REQUIRED ACTION → Reproduce, word for word, the following passage about the Beach Cities Health District's proposed senior housing.

TEXT PASSAGE →

►

CEO Tom Bakaly has said he has no idea whether any of the proposed assisted living and independent living housing units for seniors would be priced lower than the current, very pricey market rate. This would be something its five elected board members would have to decide. While he said Beach Cities residents would have first-preference in filling these units, it also remains unconfirmed whether the company the District would hire to operate these facilities could be permitted, by law, to include that preference for local residents in its contract.
Reporter David Mendez did a fine job with this article, but there is one point in need of correction: The vocal opposition that the Beach Cities Health District has encountered from local residents has most definitely not “tempered” in the wake of its decision to slow down the process and reevaluate its mission and priorities. The ball is now back in the District’s court. In the meantime, there is still considerable concern among residents about how the District will address density and affordability — and whether valuable public land should even be put to this particular use.

◄

DATASET →
►

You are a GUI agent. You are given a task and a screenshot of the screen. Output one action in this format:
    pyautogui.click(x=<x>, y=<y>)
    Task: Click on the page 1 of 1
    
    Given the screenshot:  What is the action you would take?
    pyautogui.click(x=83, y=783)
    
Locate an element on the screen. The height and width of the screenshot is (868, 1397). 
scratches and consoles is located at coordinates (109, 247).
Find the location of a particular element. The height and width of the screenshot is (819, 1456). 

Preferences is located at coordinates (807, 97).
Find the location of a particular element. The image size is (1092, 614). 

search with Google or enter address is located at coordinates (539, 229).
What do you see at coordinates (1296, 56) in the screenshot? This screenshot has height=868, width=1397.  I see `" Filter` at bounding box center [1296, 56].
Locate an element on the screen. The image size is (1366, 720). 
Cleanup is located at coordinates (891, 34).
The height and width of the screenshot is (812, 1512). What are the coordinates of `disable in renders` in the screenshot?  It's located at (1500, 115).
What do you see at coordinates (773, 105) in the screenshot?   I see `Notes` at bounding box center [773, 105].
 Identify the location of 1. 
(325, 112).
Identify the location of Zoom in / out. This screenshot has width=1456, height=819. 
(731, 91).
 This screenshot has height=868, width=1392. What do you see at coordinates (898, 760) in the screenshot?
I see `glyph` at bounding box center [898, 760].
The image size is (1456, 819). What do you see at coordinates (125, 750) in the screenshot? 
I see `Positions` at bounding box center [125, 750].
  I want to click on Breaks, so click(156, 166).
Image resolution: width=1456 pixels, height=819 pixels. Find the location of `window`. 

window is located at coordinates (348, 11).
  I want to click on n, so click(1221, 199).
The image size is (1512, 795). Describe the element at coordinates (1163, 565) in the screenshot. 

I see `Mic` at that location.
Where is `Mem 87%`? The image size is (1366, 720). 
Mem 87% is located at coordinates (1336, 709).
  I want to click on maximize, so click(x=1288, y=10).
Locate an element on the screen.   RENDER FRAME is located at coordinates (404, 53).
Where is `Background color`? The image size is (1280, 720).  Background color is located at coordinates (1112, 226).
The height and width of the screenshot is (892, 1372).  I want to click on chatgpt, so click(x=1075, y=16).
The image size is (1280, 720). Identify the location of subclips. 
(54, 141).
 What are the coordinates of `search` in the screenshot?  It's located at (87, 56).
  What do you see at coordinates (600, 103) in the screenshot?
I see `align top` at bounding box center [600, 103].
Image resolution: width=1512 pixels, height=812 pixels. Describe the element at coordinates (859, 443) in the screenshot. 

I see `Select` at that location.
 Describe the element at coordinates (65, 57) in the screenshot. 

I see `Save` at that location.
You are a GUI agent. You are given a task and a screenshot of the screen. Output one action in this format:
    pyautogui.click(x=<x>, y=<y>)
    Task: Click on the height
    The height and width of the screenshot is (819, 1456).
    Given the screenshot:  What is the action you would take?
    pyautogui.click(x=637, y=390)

◄

TASK ANSWER →
CEO Tom Bakaly has said he has no idea whether any of the proposed assisted living and independent living housing units for seniors would be priced lower than the current, very pricey market rate. This would be something its five elected board members would have to decide. While he said Beach Cities residents would have first-preference in filling these units, it also remains unconfirmed whether the company the District would hire to operate these facilities could be permitted, by law, to include that preference for local residents in its contract.
Reporter David Mendez did a fine job with this article, but there is one point in need of correction: The vocal opposition that the Beach Cities Health District has encountered from local residents has most definitely not “tempered” in the wake of its decision to slow down the process and reevaluate its mission and priorities. The ball is now back in the District’s court. In the meantime, there is still considerable concern among residents about how the District will address density and affordability — and whether valuable public land should even be put to this particular use.